In this melancholy state, he commanded messengers to recall his eldest
son Abouzaid from the army. Abouzaid was alarmed at the account of his
father's sickness, and hasted by long journeys to his place of
residence. Morad was yet living, and felt his strength return at the
embraces of his son; then commanding him to sit down at his bedside,
"Abouzaid," says he, "thy father has no more to hope or fear from the
inhabitants of the earth; the cold hand of the angel of death is now
upon him, and the voracious grave is howling for his prey. Hear,
therefore, the precepts of ancient experience, let not my last
instructions issue forth in vain. Thou hast seen me happy and
calamitous, thou hast beheld my exaltation and my fall. My power is in
the hands of my enemies, my treasures have rewarded my accusers; but my
inheritance, the clemency of the emperour has spared, and my wisdom his
anger could not take away. Cast thine eyes around thee; whatever thou
beholdest will, in a few hours, be thine: apply thine ear to my
dictates, and these possessions will promote thy happiness. Aspire not
to public honours, enter not the palaces of kings; thy wealth will set
thee above insult, let thy moderation keep thee below envy. Content
thyself with private dignity, diffuse thy riches among thy friends, let
every day extend thy beneficence, and suffer not thy heart to be at rest
till thou art loved by all to whom thou art known. In the height of my
power, I said to defamation, Who will hear thee? and to artifice, What
canst thou perform? But, my son, despise not thou the malice of the
weakest, remember that venom supplies the want of strength, and that the
lion may perish by the puncture of an asp. "
Morad expired in a few hours. Abouzaid, after the months of mourning,
determined to regulate his conduct by his father's precepts, and
cultivate the love of mankind by every art of kindness and endearment.

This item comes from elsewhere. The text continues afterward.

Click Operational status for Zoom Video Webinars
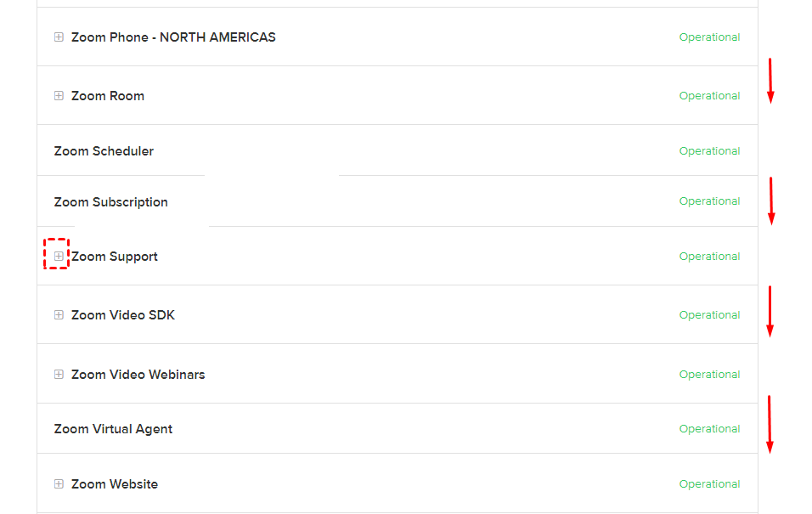812x514 pixels. pos(709,375)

He wisely considered, that domestick happiness was first to be secured,
and that none have so much power of doing good or hurt, as those who are
present in the hour of negligence, hear the bursts of thoughtless
merriment, and observe the starts of unguarded passion. He therefore
augmented the pay of all his attendants, and requited every exertion of
uncommon diligence by supernumerary gratuities. While he congratulated
himself upon the fidelity and affection of his family, he was in the
night alarmed with robbers, who, being pursued and taken, declared that
they had been admitted by one of his servants; the servant immediately
confessed, that he unbarred the door, because another not more worthy of
confidence was entrusted with the keys.
Abouzaid was thus convinced that a dependant could not easily be made a
friend; and that while many were soliciting for the first rank of
favour, all those would be alienated whom he disappointed. He therefore
resolved to associate with a few equal companions selected from among
the chief men of the province. With these he lived happily for a time,
till familiarity set them free from restraint, and every man thought
himself at liberty to indulge his own caprice, and advance his own
opinions. They then disturbed each other with contrariety of
inclinations, and difference of sentiments, and Abouzaid was
necessitated to offend one party by concurrence, or both by
indifference.
He afterwards determined to avoid a close union with beings so
discordant in their nature, and to diffuse himself in a larger circle.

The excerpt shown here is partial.